SAMSUNGAll children interviewed felt marginalised by the local media and wanted to see more content about children and by children across all media. This was also consistent with findings in the previous study, which means the local media has not done anything to meet the children’s expectations since the last study in September 2009.

Research by MISA-Swaziland, funded by Save the Children (Sweden)

Read the full report here

Coverage of Children in the Swazi Media, September 2009

The study revealed that:

  • Children’s voices are mostly absent in Swaziland’s media. The electronic media, in particular, has marginalised children as there are hardly any programmes for children or hosted by young people.
  • The typical children story in the print media was a basic event description. The stories displayed a lack of analysis, rarely citing policies, laws or statistics about children.
  • Single-sourcing of stories has remained a major problem in the media.
  • The majority of stories portrayed children as victims of poverty, hunger and in many cases the children were used as baits to solicit help.

Research by MISA-Swaziland, funded by Save the Children (Sweden)

Read the full report here

Coverage of Children in the Swazi Media, 2007

This paper offers the results of a research project undertaken into the ethical standards of newspapers in the kingdom of Swaziland. In the first published research of its kind in Swaziland, the project takes as its starting point the assertion that journalists have a duty to promote and protect the rights of children.
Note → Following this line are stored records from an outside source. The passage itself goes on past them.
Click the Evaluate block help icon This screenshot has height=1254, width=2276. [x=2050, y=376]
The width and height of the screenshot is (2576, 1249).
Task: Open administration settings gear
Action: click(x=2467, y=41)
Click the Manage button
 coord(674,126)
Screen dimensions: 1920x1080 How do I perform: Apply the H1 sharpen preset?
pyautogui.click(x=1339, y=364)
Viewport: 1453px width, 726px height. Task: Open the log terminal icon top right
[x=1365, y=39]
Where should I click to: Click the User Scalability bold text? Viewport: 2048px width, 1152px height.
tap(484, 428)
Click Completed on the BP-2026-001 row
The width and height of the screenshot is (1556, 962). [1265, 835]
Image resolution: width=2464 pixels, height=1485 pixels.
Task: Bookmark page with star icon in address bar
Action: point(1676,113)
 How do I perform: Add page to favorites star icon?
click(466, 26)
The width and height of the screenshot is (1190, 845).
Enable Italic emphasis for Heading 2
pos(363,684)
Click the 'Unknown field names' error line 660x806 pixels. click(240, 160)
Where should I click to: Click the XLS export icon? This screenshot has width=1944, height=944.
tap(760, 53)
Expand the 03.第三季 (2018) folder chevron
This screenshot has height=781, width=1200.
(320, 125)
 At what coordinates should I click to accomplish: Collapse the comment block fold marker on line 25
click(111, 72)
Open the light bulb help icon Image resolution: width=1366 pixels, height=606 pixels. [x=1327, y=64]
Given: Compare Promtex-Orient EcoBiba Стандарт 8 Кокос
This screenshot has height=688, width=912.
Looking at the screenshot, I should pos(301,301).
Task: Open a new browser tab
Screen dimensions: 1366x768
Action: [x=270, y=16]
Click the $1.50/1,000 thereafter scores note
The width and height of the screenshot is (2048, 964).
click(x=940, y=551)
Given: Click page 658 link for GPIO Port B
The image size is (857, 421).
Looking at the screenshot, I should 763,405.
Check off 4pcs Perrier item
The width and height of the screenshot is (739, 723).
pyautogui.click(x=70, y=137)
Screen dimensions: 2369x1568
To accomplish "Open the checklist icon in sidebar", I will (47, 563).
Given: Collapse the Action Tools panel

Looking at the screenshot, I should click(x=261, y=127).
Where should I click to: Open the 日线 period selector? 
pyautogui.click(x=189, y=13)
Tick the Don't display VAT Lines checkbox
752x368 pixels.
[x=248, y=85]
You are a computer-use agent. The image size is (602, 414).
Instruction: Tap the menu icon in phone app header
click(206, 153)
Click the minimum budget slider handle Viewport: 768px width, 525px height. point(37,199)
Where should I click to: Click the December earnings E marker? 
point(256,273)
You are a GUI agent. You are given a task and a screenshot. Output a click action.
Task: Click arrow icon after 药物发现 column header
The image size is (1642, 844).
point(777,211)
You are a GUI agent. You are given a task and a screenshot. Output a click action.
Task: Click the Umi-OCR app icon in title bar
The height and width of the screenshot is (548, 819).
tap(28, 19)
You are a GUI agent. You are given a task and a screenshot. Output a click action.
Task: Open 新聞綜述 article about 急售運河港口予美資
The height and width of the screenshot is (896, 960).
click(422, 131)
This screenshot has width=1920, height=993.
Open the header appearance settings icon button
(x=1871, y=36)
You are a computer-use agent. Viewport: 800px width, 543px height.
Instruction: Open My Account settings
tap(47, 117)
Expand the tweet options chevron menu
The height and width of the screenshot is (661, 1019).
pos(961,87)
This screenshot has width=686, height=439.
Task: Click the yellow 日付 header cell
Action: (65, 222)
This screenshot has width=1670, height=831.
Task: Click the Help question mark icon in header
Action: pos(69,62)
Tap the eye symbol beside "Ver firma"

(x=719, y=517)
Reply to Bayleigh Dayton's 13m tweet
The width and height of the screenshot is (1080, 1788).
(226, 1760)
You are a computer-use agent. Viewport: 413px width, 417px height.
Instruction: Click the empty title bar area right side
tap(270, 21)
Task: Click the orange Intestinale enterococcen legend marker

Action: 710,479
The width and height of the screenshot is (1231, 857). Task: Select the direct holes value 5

Journalists in Swaziland have created their own codes of conduct which include responsible reporting of issues involving minors, but a qualitative analysis of the Swazi Press reveals that journalists are failing to follow their own code of ethics.

Although Swazi journalists can take some of the blame for the lapse in ethical standards they are influenced by the circumstances prevailing in the kingdom in which they work. Swaziland is mired in corruption and dishonesty in public life is generally overlooked, so it is unsurprising that media practitioners reflect this in their own work.

One cannot also divorce the poor reporting of children from the more general weaknesses of journalism in Swaziland. A survey of the content of newspapers in Swaziland conducted by the media advocacy group MISA concluded, among other things, that there was a lack of diversity in the news, with the majority of reports poorly sourced, over relying on MPs and senators as voices while under representing women. News reports lacked depth of information and some reporting was unfair, failing to permit rejoinders from persons or groups who had an allegation laid against them.